_Problem requirements_. What follows is a set of records; give them all back exactly.

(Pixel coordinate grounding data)
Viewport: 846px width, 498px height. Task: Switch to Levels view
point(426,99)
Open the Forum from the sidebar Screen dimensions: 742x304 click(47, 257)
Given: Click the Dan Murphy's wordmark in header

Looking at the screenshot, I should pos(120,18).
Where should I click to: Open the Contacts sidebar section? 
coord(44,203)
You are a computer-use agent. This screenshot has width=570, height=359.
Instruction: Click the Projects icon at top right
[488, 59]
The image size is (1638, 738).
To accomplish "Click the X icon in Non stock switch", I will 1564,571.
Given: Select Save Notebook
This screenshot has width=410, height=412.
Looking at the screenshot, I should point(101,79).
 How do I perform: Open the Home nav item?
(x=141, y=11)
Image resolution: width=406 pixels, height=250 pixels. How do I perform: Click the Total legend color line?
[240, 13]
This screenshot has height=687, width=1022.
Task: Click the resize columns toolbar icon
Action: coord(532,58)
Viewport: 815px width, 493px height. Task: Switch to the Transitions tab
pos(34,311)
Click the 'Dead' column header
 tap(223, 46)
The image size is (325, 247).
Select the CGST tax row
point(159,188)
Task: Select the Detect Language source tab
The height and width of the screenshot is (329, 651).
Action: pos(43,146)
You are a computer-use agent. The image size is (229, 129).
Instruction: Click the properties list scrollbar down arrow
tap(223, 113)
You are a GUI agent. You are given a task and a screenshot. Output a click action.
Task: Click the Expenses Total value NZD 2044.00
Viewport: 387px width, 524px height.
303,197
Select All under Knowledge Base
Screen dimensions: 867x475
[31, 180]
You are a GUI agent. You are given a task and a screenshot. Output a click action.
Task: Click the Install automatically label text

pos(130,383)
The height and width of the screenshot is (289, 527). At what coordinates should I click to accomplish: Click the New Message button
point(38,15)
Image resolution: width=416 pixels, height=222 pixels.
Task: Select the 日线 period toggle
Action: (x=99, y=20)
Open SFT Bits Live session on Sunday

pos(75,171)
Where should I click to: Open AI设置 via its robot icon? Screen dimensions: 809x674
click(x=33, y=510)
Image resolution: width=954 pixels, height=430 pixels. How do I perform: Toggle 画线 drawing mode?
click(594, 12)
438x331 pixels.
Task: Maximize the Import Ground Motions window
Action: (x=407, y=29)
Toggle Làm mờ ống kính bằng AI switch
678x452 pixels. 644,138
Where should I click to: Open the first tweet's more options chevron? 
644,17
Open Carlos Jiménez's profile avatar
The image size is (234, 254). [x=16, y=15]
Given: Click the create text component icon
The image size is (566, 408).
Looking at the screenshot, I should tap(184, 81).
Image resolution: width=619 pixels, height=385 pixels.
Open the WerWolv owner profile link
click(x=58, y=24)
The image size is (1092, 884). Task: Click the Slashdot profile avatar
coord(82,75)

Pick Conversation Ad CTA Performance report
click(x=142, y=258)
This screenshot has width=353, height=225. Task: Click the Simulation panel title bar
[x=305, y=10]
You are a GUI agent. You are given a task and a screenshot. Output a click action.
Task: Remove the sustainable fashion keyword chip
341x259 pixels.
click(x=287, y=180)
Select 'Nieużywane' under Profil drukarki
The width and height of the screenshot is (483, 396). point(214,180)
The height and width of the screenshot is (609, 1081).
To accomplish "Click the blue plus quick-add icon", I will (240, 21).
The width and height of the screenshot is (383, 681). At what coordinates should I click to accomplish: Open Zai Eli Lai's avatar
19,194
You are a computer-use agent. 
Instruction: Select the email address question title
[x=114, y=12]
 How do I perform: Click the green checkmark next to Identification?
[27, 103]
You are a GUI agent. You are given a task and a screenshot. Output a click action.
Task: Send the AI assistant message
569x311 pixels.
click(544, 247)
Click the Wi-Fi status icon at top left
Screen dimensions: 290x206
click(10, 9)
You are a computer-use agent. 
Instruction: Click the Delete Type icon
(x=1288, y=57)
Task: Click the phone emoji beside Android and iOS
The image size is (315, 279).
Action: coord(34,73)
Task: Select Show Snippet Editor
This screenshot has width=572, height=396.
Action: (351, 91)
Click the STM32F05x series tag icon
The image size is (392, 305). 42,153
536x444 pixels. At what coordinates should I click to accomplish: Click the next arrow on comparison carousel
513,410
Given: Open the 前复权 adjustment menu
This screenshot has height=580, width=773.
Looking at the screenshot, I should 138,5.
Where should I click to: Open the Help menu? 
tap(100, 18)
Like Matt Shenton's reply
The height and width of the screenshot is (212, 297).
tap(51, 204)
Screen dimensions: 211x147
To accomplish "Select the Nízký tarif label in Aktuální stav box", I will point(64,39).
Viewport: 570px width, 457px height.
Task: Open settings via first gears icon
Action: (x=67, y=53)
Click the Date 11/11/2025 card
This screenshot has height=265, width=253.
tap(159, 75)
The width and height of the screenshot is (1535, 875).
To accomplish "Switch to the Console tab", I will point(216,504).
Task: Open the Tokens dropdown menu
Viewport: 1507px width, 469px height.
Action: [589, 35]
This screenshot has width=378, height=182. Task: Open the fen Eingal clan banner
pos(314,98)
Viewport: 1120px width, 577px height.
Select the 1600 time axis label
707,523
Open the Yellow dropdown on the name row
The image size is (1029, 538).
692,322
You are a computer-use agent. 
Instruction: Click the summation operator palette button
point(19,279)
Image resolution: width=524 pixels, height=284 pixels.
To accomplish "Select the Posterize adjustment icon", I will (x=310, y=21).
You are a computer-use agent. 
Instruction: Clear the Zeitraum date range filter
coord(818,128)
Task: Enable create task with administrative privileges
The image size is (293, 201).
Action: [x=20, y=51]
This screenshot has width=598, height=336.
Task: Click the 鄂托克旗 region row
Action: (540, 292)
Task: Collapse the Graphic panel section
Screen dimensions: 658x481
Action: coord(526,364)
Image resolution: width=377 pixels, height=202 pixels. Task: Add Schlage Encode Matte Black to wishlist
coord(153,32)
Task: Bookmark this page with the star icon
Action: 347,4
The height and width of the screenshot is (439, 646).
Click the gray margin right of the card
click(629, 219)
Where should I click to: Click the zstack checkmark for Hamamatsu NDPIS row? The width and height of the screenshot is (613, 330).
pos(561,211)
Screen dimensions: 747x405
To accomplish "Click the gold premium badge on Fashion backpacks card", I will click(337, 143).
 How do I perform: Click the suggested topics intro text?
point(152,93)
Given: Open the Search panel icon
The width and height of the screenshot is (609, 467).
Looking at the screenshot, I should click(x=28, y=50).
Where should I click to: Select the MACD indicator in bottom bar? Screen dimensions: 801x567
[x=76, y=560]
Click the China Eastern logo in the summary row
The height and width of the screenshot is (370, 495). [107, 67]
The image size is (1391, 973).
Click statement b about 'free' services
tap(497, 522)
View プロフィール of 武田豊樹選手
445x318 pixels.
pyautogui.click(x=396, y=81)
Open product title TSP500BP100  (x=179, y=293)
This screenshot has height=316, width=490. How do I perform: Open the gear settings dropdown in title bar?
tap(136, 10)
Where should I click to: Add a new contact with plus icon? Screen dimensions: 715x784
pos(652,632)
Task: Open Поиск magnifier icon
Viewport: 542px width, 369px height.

_Result for this task_.
Viewport: 846px width, 498px height. Task: Switch to Levels view
point(426,99)
Open the Forum from the sidebar Screen dimensions: 742x304 click(47, 257)
Given: Click the Dan Murphy's wordmark in header

Looking at the screenshot, I should pos(120,18).
Where should I click to: Open the Contacts sidebar section? 
coord(44,203)
You are a computer-use agent. This screenshot has width=570, height=359.
Instruction: Click the Projects icon at top right
[488, 59]
The image size is (1638, 738).
To accomplish "Click the X icon in Non stock switch", I will 1564,571.
Given: Select Save Notebook
This screenshot has width=410, height=412.
Looking at the screenshot, I should point(101,79).
 How do I perform: Open the Home nav item?
(x=141, y=11)
Image resolution: width=406 pixels, height=250 pixels. How do I perform: Click the Total legend color line?
[240, 13]
This screenshot has height=687, width=1022.
Task: Click the resize columns toolbar icon
Action: coord(532,58)
Viewport: 815px width, 493px height. Task: Switch to the Transitions tab
pos(34,311)
Click the 'Dead' column header
 tap(223, 46)
The image size is (325, 247).
Select the CGST tax row
point(159,188)
Task: Select the Detect Language source tab
The height and width of the screenshot is (329, 651).
Action: pos(43,146)
You are a computer-use agent. The image size is (229, 129).
Instruction: Click the properties list scrollbar down arrow
tap(223, 113)
You are a GUI agent. You are given a task and a screenshot. Output a click action.
Task: Click the Expenses Total value NZD 2044.00
Viewport: 387px width, 524px height.
303,197
Select All under Knowledge Base
Screen dimensions: 867x475
[31, 180]
You are a GUI agent. You are given a task and a screenshot. Output a click action.
Task: Click the Install automatically label text

pos(130,383)
The height and width of the screenshot is (289, 527). At what coordinates should I click to accomplish: Click the New Message button
point(38,15)
Image resolution: width=416 pixels, height=222 pixels.
Task: Select the 日线 period toggle
Action: (x=99, y=20)
Open SFT Bits Live session on Sunday

pos(75,171)
Where should I click to: Open AI设置 via its robot icon? Screen dimensions: 809x674
click(x=33, y=510)
Image resolution: width=954 pixels, height=430 pixels. How do I perform: Toggle 画线 drawing mode?
click(594, 12)
438x331 pixels.
Task: Maximize the Import Ground Motions window
Action: (x=407, y=29)
Toggle Làm mờ ống kính bằng AI switch
678x452 pixels. 644,138
Where should I click to: Open the first tweet's more options chevron? 
644,17
Open Carlos Jiménez's profile avatar
The image size is (234, 254). [x=16, y=15]
Given: Click the create text component icon
The image size is (566, 408).
Looking at the screenshot, I should tap(184, 81).
Image resolution: width=619 pixels, height=385 pixels.
Open the WerWolv owner profile link
click(x=58, y=24)
The image size is (1092, 884). Task: Click the Slashdot profile avatar
coord(82,75)

Pick Conversation Ad CTA Performance report
click(x=142, y=258)
This screenshot has width=353, height=225. Task: Click the Simulation panel title bar
[x=305, y=10]
You are a GUI agent. You are given a task and a screenshot. Output a click action.
Task: Remove the sustainable fashion keyword chip
341x259 pixels.
click(x=287, y=180)
Select 'Nieużywane' under Profil drukarki
The width and height of the screenshot is (483, 396). point(214,180)
The height and width of the screenshot is (609, 1081).
To accomplish "Click the blue plus quick-add icon", I will (240, 21).
The width and height of the screenshot is (383, 681). At what coordinates should I click to accomplish: Open Zai Eli Lai's avatar
19,194
You are a computer-use agent. 
Instruction: Select the email address question title
[x=114, y=12]
 How do I perform: Click the green checkmark next to Identification?
[27, 103]
You are a GUI agent. You are given a task and a screenshot. Output a click action.
Task: Send the AI assistant message
569x311 pixels.
click(544, 247)
Click the Wi-Fi status icon at top left
Screen dimensions: 290x206
click(10, 9)
You are a computer-use agent. 
Instruction: Click the Delete Type icon
(x=1288, y=57)
Task: Click the phone emoji beside Android and iOS
The image size is (315, 279).
Action: coord(34,73)
Task: Select Show Snippet Editor
This screenshot has width=572, height=396.
Action: (351, 91)
Click the STM32F05x series tag icon
The image size is (392, 305). 42,153
536x444 pixels. At what coordinates should I click to accomplish: Click the next arrow on comparison carousel
513,410
Given: Open the 前复权 adjustment menu
This screenshot has height=580, width=773.
Looking at the screenshot, I should 138,5.
Where should I click to: Open the Help menu? 
tap(100, 18)
Like Matt Shenton's reply
The height and width of the screenshot is (212, 297).
tap(51, 204)
Screen dimensions: 211x147
To accomplish "Select the Nízký tarif label in Aktuální stav box", I will point(64,39).
Viewport: 570px width, 457px height.
Task: Open settings via first gears icon
Action: (x=67, y=53)
Click the Date 11/11/2025 card
This screenshot has height=265, width=253.
tap(159, 75)
The width and height of the screenshot is (1535, 875).
To accomplish "Switch to the Console tab", I will point(216,504).
Task: Open the Tokens dropdown menu
Viewport: 1507px width, 469px height.
Action: [589, 35]
This screenshot has width=378, height=182. Task: Open the fen Eingal clan banner
pos(314,98)
Viewport: 1120px width, 577px height.
Select the 1600 time axis label
707,523
Open the Yellow dropdown on the name row
The image size is (1029, 538).
692,322
You are a computer-use agent. 
Instruction: Click the summation operator palette button
point(19,279)
Image resolution: width=524 pixels, height=284 pixels.
To accomplish "Select the Posterize adjustment icon", I will (x=310, y=21).
You are a computer-use agent. 
Instruction: Clear the Zeitraum date range filter
coord(818,128)
Task: Enable create task with administrative privileges
The image size is (293, 201).
Action: [x=20, y=51]
This screenshot has width=598, height=336.
Task: Click the 鄂托克旗 region row
Action: (540, 292)
Task: Collapse the Graphic panel section
Screen dimensions: 658x481
Action: coord(526,364)
Image resolution: width=377 pixels, height=202 pixels. Task: Add Schlage Encode Matte Black to wishlist
coord(153,32)
Task: Bookmark this page with the star icon
Action: 347,4
The height and width of the screenshot is (439, 646).
Click the gray margin right of the card
click(629, 219)
Where should I click to: Click the zstack checkmark for Hamamatsu NDPIS row? The width and height of the screenshot is (613, 330).
pos(561,211)
Screen dimensions: 747x405
To accomplish "Click the gold premium badge on Fashion backpacks card", I will click(337, 143).
 How do I perform: Click the suggested topics intro text?
point(152,93)
Given: Open the Search panel icon
The width and height of the screenshot is (609, 467).
Looking at the screenshot, I should click(x=28, y=50).
Where should I click to: Select the MACD indicator in bottom bar? Screen dimensions: 801x567
[x=76, y=560]
Click the China Eastern logo in the summary row
The height and width of the screenshot is (370, 495). [107, 67]
The image size is (1391, 973).
Click statement b about 'free' services
tap(497, 522)
View プロフィール of 武田豊樹選手
445x318 pixels.
pyautogui.click(x=396, y=81)
Open product title TSP500BP100  (x=179, y=293)
This screenshot has height=316, width=490. How do I perform: Open the gear settings dropdown in title bar?
tap(136, 10)
Where should I click to: Add a new contact with plus icon? Screen dimensions: 715x784
pos(652,632)
Task: Open Поиск magnifier icon
Viewport: 542px width, 369px height.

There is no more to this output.